§ 원문:
자동완성 LIKE 'prefix%' → B-Tree 복합 인덱스로 range scan 전환, 타임아웃 해소

B-Tree 인덱스는 값의 앞부분부터 정렬되어 있으므로, LIKE 'prefix%'(후방 와일드카드)에는 range scan이 가능하지만, LIKE '%keyword%'(선행 와일드카드)에는 어디서부터 찾아야 할지 알 수 없어 전체를 스캔해야 합니다. 검색 문제를 해결하려면 B-Tree와는 다른 접근이 필요합니다.

Previous Step Summary

In step 1, we discovered that LIKE '%keyword%' search caused Full Table Scan that brought the system down, and applied emergency mitigations (removing content LIKE, 5-second timeout, HikariCP Fail-Fast) to prevent system paralysis.

Search still fails with timeout, but autocomplete (LIKE 'prefix%') uses a trailing wildcard, so we expected it could leverage a B-Tree index.

1. Expected Autocomplete Behavior

Autocomplete returns the top 10 titles starting with the given prefix, sorted by view count, each time the user types a character in the search box.

LIKE 'prefix%' is a trailing wildcard. Since B-Tree indexes are sorted from the beginning of values, LIKE 'prefix%' can leverage the index’s sort order for range scan. Unlike search (LIKE '%keyword%'), we expected it would work fast simply by adding an index.

However, in step 1, we intentionally did not add indexes to measure the baseline. We needed to record index-free performance for Before/After comparison.

2. Problem — Autocomplete Also Times Out

When calling the autocomplete API, it hit the same 5-second timeout as search.

If neither search nor autocomplete works, there is no way to find anything among the 27.44 million records. Autocomplete with Full Table Scan can also monopolize connections and bring the system down, just like search.

§ 작업 지시:
1 > 원문에 따르면 1단계에서 시스템 마비를 막으려고 적용한 긴급 완화 조치는 무엇입니까?
2 > 원문에서 "Autocomplete returns the" 문구가 든 곳에서 시작해 "adding an index." 문구로 끝나는 부분을 한 글자도 바꾸지 말고 옮겨 적으세요.

§ 데이터셋 구간:
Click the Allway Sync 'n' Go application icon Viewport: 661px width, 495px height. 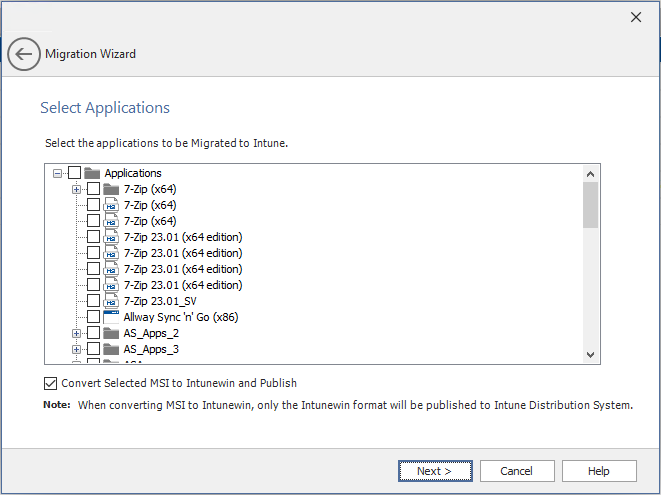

§ 과제 풀이:
1 > content LIKE 제거, 5초 타임아웃, HikariCP Fail-Fast입니다.

2 >
Autocomplete returns the top 10 titles starting with the given prefix, sorted by view count, each time the user types a character in the search box.

LIKE 'prefix%' is a trailing wildcard. Since B-Tree indexes are sorted from the beginning of values, LIKE 'prefix%' can leverage the index’s sort order for range scan. Unlike search (LIKE '%keyword%'), we expected it would work fast simply by adding an index.